When Dr. Jasmine Teng reviewed the medical charts of cancer patients at Peter Mac in Melbourne, she saw a pattern buried in plain sight—dozens of cases of immune-related colitis, a serious bowel inflammation triggered by life-saving immunotherapies, were being identified slowly, manually, and often too late. Now, her team has flipped the script with Australia’s first digital tool capable of rapidly flagging these cases using existing hospital data. Immune checkpoint inhibitors have revolutionized cancer care, offering hope to patients with melanoma, lung cancer, and more—but up to half of those treated face immune-related colitis, a side effect that can derail therapy or, in severe cases, become life-threatening. Until now, identifying affected patients meant sifting through reams of clinical notes, a process too slow for timely intervention or large-scale research.
That’s changing. Teng and her colleagues at the National Centre for Infections in Cancer (NCIC) and the Centre for Health Services Research in Cancer (CHSRC) have built a 'digital phenotype'—a computer algorithm trained to scan Electronic Medical Records and pinpoint patients with immune-related colitis with high accuracy.

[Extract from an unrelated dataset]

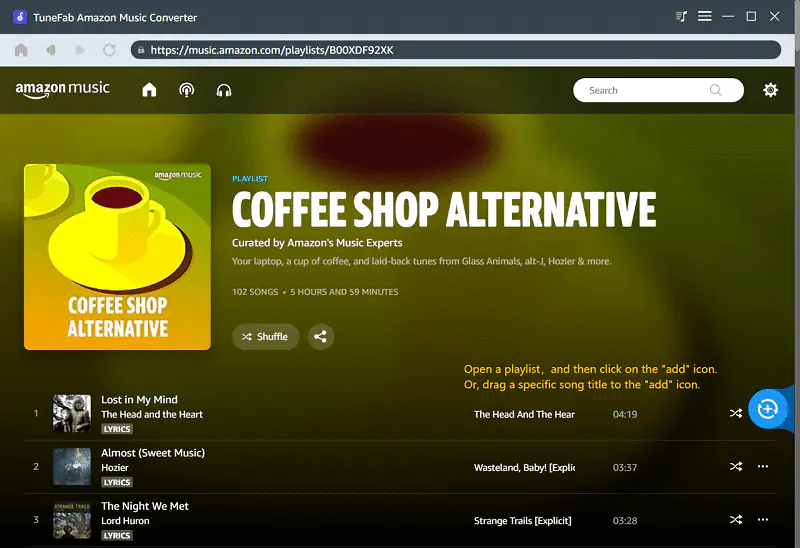Open more options for The Night We Met

(763, 519)
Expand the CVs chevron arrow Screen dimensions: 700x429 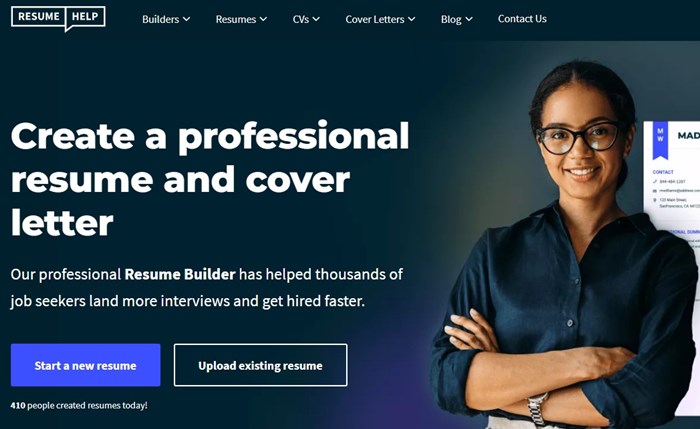[x=316, y=19]
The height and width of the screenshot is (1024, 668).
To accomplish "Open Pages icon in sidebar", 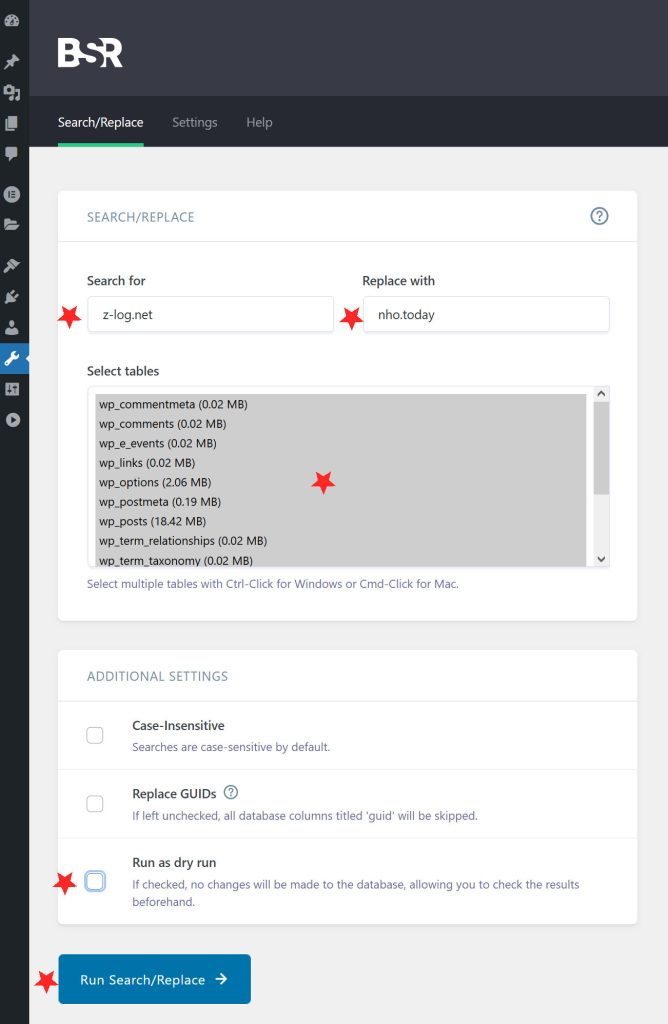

The tool, validated for the first time in Australian cancer patients and detailed in JCO Clinical Cancer Informatics, doesn’t just speed up diagnosis; it unlocks a new frontier in precision oncology. By automating case detection, it allows clinicians to study the true incidence of colitis, map complex treatment pathways, and, crucially, begin searching for biological markers that predict who is most at risk.
The implications ripple far beyond administrative efficiency. With this tool, researchers can now assemble large, well-defined patient cohorts in weeks, not years—accelerating studies into why some immune systems turn on the gut and others don’t. This could lead to preemptive strategies: adjusting immunotherapy doses, introducing protective agents, or monitoring high-risk patients more closely from day one. As Teng puts it, the digital phenotype doesn’t just react to illness—it helps anticipate it. And because it runs on data already collected during routine care, it can be scaled across hospitals without burdening staff. For a system under pressure, that’s transformative.
The tool’s success at Peter Mac sets a benchmark for digital health innovation in oncology. It’s a quiet revolution, powered not by flashy new machines but by smarter use of what’s already there. As immunotherapy use grows, so will the need to manage its risks—intelligently, equitably, and in real time. This algorithm is more than a detector; it’s a bridge to safer, more personalized cancer care. And it’s already showing the way.